Issus de maisons ennemies, il n'y avait rien d’étonnant à ce que ce soit la guerre permanente entre Inanna et elle, ou même entre Enki et Inanna. Il n’était pas rare que leurs disputes s’achèvent avec des armes et des blessures qui auraient pu mettre fin à la vie de leur hôte. D’ailleurs lorsqu'elle avait de nouvelles cicatrices, Inanna éprouvait le besoin de les montrer, histoire d’effrayer ses adversaires. Enki, lui, s’en moquait ouvertement, ce qui la mettait de nouveau en colère.

Ereshkigal évitait de se mêler de leurs différends, mais il arrivait qu’Inanna reporte son agressivité sur elle ou sur Calliope.

Le reste du temps, Ereshkigal arrivait à s’entraîner au combat avec cette dernière, et parfois même avec Enki qui était un aussi bon combattant qu’il le prétendait, et sûrement plus.
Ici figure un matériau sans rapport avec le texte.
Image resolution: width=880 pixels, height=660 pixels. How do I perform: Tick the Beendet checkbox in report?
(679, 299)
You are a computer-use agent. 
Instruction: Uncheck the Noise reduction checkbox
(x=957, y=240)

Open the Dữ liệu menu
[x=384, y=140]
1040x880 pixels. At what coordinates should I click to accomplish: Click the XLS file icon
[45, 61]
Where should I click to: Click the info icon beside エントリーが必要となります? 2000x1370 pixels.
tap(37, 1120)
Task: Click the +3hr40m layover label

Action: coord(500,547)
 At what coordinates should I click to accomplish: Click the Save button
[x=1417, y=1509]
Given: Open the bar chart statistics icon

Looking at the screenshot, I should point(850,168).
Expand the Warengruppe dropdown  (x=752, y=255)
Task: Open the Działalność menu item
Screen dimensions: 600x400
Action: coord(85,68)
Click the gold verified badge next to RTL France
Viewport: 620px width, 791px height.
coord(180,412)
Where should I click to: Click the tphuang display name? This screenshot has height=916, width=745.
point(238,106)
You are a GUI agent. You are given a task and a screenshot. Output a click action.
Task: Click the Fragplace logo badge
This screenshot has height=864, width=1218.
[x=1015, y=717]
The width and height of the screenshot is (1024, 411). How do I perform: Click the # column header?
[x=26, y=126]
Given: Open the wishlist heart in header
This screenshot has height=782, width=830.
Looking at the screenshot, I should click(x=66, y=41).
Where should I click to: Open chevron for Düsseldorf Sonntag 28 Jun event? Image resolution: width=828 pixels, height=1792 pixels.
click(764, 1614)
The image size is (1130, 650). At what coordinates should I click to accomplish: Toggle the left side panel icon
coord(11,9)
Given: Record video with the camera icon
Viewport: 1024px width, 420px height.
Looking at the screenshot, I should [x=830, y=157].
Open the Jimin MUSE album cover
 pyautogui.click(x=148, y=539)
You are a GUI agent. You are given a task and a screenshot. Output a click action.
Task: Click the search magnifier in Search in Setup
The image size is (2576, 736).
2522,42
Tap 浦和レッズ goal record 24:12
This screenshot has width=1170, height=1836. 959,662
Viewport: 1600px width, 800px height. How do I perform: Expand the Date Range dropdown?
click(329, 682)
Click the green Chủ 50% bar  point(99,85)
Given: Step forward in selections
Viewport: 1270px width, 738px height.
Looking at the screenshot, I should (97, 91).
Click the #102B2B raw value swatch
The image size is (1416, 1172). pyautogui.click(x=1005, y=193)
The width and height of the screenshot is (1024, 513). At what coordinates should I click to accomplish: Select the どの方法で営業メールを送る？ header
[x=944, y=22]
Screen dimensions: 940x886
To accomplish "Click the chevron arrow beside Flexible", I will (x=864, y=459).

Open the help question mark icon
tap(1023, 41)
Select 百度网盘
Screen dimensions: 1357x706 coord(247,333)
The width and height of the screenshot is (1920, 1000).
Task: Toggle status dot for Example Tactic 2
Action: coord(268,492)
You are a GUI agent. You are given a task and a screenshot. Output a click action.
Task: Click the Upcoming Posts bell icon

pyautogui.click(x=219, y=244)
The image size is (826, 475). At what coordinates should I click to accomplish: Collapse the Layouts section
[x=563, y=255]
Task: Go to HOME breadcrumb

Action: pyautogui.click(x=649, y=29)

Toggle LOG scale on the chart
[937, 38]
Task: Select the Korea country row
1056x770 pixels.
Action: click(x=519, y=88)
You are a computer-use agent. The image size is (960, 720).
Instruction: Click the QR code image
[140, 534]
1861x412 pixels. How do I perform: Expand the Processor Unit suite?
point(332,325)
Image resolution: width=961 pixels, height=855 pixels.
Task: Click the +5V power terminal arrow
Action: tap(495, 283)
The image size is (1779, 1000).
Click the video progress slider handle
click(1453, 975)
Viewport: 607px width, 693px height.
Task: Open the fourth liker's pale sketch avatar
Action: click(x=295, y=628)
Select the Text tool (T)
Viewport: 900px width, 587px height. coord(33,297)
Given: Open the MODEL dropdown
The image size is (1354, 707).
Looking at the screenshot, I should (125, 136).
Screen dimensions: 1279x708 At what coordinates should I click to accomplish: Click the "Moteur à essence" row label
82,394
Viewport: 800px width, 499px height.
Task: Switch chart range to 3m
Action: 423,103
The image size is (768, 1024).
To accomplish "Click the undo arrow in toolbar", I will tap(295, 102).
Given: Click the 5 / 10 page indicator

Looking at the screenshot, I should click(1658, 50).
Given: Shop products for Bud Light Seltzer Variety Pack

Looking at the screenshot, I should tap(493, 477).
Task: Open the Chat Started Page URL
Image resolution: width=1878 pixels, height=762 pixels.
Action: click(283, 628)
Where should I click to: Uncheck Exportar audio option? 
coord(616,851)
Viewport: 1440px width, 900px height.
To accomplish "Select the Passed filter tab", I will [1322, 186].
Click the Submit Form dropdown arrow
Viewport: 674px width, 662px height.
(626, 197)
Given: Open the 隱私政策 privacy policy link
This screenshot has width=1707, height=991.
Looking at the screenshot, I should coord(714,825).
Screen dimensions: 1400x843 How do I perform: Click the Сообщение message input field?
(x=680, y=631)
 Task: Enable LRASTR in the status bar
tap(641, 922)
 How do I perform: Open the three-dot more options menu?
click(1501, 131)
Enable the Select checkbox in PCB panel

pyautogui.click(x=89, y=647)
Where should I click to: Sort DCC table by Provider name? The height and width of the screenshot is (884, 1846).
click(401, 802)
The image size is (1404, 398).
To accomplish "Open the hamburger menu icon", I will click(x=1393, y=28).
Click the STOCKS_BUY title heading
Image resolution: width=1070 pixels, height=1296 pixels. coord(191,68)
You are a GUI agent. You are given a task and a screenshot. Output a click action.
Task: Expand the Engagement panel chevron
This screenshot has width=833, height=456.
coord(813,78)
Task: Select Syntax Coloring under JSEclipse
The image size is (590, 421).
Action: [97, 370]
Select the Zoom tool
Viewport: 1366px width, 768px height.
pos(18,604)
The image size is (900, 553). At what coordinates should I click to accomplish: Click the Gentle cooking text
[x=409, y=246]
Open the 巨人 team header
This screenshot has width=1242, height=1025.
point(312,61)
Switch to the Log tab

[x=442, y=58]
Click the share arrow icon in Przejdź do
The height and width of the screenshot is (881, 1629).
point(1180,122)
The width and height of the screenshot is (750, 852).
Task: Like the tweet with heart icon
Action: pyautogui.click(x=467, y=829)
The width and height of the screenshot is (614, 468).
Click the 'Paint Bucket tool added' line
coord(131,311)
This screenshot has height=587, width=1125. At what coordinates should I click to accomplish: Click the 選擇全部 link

Elle était persuadée qu’il cachait une partie de ses connaissances et de son art. Elle comprenait son attitude. Aucun Drægan ne devait savoir ce que son potentiel ennemi avait en tête, et encore moins ce qu’il savait faire.

Enki s’évertuait à appliquer ce principe.

Il arrivait toujours à battre Inanna-Ishtar. Cependant, Ereshkigal trouvait qu'il le faisait avec beaucoup trop de facilité alors que la jeune Dræganne passait des heures à s’entraîner avec les labirés.

Le reste de son temps, Inanna le passait devant son miroir à enjoliver ses blessures, à se refaire une beauté et choisir une nouvelle tenue qui la mette mettre en valeur.

Elle passait aussi de longues heures à se parler à elle-même et à jurer qu’à un moment ou à un autre, elle les tuerait tous.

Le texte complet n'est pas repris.